### Records
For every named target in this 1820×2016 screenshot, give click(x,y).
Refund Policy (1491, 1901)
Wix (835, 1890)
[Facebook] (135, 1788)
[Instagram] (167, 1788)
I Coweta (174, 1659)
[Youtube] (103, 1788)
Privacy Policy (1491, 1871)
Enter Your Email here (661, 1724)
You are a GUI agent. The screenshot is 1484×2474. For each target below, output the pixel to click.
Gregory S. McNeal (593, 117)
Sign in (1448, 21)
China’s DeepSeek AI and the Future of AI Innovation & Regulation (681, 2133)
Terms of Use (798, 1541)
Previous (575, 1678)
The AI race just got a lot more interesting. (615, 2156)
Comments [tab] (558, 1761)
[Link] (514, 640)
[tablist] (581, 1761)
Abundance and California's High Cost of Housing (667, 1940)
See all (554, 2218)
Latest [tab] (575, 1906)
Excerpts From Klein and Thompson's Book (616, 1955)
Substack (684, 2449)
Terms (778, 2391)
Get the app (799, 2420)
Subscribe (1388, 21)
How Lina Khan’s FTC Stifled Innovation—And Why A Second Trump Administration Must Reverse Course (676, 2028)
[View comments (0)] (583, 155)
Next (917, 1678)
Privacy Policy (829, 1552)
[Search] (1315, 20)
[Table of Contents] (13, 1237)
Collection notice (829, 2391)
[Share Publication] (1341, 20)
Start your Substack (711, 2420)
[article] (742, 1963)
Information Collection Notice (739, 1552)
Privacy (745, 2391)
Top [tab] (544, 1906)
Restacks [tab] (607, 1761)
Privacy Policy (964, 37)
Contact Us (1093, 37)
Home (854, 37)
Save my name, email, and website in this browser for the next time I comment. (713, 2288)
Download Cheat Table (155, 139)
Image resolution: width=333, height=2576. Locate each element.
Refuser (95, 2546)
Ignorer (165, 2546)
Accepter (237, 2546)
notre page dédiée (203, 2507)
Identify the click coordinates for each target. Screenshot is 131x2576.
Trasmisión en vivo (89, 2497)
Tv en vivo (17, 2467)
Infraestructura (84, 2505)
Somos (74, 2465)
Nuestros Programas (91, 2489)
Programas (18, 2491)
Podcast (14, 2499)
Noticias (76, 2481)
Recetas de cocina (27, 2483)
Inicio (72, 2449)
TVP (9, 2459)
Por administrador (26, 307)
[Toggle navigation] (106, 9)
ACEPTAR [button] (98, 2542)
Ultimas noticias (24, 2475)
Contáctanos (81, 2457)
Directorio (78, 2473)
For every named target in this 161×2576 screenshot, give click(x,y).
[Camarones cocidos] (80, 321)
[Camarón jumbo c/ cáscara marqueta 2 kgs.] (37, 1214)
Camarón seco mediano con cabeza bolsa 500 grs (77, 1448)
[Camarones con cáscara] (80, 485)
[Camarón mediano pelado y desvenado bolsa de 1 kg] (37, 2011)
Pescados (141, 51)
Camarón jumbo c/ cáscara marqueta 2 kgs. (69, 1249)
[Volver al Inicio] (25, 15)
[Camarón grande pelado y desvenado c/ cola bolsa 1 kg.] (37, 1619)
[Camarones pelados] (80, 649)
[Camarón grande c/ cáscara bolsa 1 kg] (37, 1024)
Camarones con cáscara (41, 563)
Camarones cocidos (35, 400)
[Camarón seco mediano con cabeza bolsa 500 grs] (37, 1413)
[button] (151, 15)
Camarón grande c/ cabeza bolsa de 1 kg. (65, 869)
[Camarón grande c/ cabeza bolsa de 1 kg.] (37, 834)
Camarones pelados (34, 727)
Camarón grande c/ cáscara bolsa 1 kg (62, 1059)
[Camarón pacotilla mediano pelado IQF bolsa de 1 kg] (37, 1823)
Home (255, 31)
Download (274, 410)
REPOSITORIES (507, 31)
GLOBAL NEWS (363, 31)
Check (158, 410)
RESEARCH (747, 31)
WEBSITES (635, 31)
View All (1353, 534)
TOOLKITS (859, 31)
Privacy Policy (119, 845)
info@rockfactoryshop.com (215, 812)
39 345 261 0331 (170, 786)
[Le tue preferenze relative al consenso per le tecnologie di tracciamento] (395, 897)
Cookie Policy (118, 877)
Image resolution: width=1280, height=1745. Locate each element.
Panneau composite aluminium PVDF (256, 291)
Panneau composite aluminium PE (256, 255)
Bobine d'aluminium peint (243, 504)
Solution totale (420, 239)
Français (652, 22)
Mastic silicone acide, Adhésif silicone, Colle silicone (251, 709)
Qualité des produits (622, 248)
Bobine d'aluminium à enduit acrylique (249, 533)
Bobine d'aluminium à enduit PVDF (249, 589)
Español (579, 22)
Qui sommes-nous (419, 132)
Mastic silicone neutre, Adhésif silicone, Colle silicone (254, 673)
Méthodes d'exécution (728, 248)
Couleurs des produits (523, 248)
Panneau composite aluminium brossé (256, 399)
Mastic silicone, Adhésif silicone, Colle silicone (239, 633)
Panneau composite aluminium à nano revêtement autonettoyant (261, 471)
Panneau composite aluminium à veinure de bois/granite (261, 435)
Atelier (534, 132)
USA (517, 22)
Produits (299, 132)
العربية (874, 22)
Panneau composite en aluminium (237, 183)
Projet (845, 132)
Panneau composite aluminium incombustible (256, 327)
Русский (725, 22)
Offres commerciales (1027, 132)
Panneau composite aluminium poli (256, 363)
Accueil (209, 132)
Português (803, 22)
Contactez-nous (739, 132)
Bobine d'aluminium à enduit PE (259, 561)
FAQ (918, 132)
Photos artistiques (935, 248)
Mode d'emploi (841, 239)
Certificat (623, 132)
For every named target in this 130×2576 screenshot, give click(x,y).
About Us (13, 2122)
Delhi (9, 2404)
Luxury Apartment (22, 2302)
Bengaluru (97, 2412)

### Task prompt
Output the full listing again with nothing altered.

### Output for this task
For every named target in this 1820×2016 screenshot, give click(x,y).
Refund Policy (1491, 1901)
Wix (835, 1890)
[Facebook] (135, 1788)
[Instagram] (167, 1788)
I Coweta (174, 1659)
[Youtube] (103, 1788)
Privacy Policy (1491, 1871)
Enter Your Email here (661, 1724)
You are a GUI agent. The screenshot is 1484×2474. For each target below, output the pixel to click.
Gregory S. McNeal (593, 117)
Sign in (1448, 21)
China’s DeepSeek AI and the Future of AI Innovation & Regulation (681, 2133)
Terms of Use (798, 1541)
Previous (575, 1678)
The AI race just got a lot more interesting. (615, 2156)
Comments [tab] (558, 1761)
[Link] (514, 640)
[tablist] (581, 1761)
Abundance and California's High Cost of Housing (667, 1940)
See all (554, 2218)
Latest [tab] (575, 1906)
Excerpts From Klein and Thompson's Book (616, 1955)
Substack (684, 2449)
Terms (778, 2391)
Get the app (799, 2420)
Subscribe (1388, 21)
How Lina Khan’s FTC Stifled Innovation—And Why A Second Trump Administration Must Reverse Course (676, 2028)
[View comments (0)] (583, 155)
Next (917, 1678)
Privacy Policy (829, 1552)
[Search] (1315, 20)
[Table of Contents] (13, 1237)
Collection notice (829, 2391)
[Share Publication] (1341, 20)
Start your Substack (711, 2420)
[article] (742, 1963)
Information Collection Notice (739, 1552)
Privacy (745, 2391)
Top [tab] (544, 1906)
Restacks [tab] (607, 1761)
Privacy Policy (964, 37)
Contact Us (1093, 37)
Home (854, 37)
Save my name, email, and website in this browser for the next time I comment. (713, 2288)
Download Cheat Table (155, 139)
Image resolution: width=333, height=2576. Locate each element.
Refuser (95, 2546)
Ignorer (165, 2546)
Accepter (237, 2546)
notre page dédiée (203, 2507)
Identify the click coordinates for each target. Screenshot is 131x2576.
Trasmisión en vivo (89, 2497)
Tv en vivo (17, 2467)
Infraestructura (84, 2505)
Somos (74, 2465)
Nuestros Programas (91, 2489)
Programas (18, 2491)
Podcast (14, 2499)
Noticias (76, 2481)
Recetas de cocina (27, 2483)
Inicio (72, 2449)
TVP (9, 2459)
Por administrador (26, 307)
[Toggle navigation] (106, 9)
ACEPTAR [button] (98, 2542)
Ultimas noticias (24, 2475)
Contáctanos (81, 2457)
Directorio (78, 2473)
For every named target in this 161×2576 screenshot, give click(x,y).
[Camarones cocidos] (80, 321)
[Camarón jumbo c/ cáscara marqueta 2 kgs.] (37, 1214)
Camarón seco mediano con cabeza bolsa 500 grs (77, 1448)
[Camarones con cáscara] (80, 485)
[Camarón mediano pelado y desvenado bolsa de 1 kg] (37, 2011)
Pescados (141, 51)
Camarón jumbo c/ cáscara marqueta 2 kgs. (69, 1249)
[Volver al Inicio] (25, 15)
[Camarón grande pelado y desvenado c/ cola bolsa 1 kg.] (37, 1619)
[Camarones pelados] (80, 649)
[Camarón grande c/ cáscara bolsa 1 kg] (37, 1024)
Camarones con cáscara (41, 563)
Camarones cocidos (35, 400)
[Camarón seco mediano con cabeza bolsa 500 grs] (37, 1413)
[button] (151, 15)
Camarón grande c/ cabeza bolsa de 1 kg. (65, 869)
[Camarón grande c/ cabeza bolsa de 1 kg.] (37, 834)
Camarones pelados (34, 727)
Camarón grande c/ cáscara bolsa 1 kg (62, 1059)
[Camarón pacotilla mediano pelado IQF bolsa de 1 kg] (37, 1823)
Home (255, 31)
Download (274, 410)
REPOSITORIES (507, 31)
GLOBAL NEWS (363, 31)
Check (158, 410)
RESEARCH (747, 31)
WEBSITES (635, 31)
View All (1353, 534)
TOOLKITS (859, 31)
Privacy Policy (119, 845)
info@rockfactoryshop.com (215, 812)
39 345 261 0331 (170, 786)
[Le tue preferenze relative al consenso per le tecnologie di tracciamento] (395, 897)
Cookie Policy (118, 877)
Image resolution: width=1280, height=1745. Locate each element.
Panneau composite aluminium PVDF (256, 291)
Panneau composite aluminium PE (256, 255)
Bobine d'aluminium peint (243, 504)
Solution totale (420, 239)
Français (652, 22)
Mastic silicone acide, Adhésif silicone, Colle silicone (251, 709)
Qualité des produits (622, 248)
Bobine d'aluminium à enduit acrylique (249, 533)
Bobine d'aluminium à enduit PVDF (249, 589)
Español (579, 22)
Qui sommes-nous (419, 132)
Mastic silicone neutre, Adhésif silicone, Colle silicone (254, 673)
Méthodes d'exécution (728, 248)
Couleurs des produits (523, 248)
Panneau composite aluminium brossé (256, 399)
Mastic silicone, Adhésif silicone, Colle silicone (239, 633)
Panneau composite aluminium à nano revêtement autonettoyant (261, 471)
Panneau composite aluminium à veinure de bois/granite (261, 435)
Atelier (534, 132)
USA (517, 22)
Produits (299, 132)
العربية (874, 22)
Panneau composite en aluminium (237, 183)
Projet (845, 132)
Panneau composite aluminium incombustible (256, 327)
Русский (725, 22)
Offres commerciales (1027, 132)
Panneau composite aluminium poli (256, 363)
Accueil (209, 132)
Português (803, 22)
Contactez-nous (739, 132)
Bobine d'aluminium à enduit PE (259, 561)
FAQ (918, 132)
Photos artistiques (935, 248)
Mode d'emploi (841, 239)
Certificat (623, 132)
For every named target in this 130×2576 screenshot, give click(x,y).
About Us (13, 2122)
Delhi (9, 2404)
Luxury Apartment (22, 2302)
Bengaluru (97, 2412)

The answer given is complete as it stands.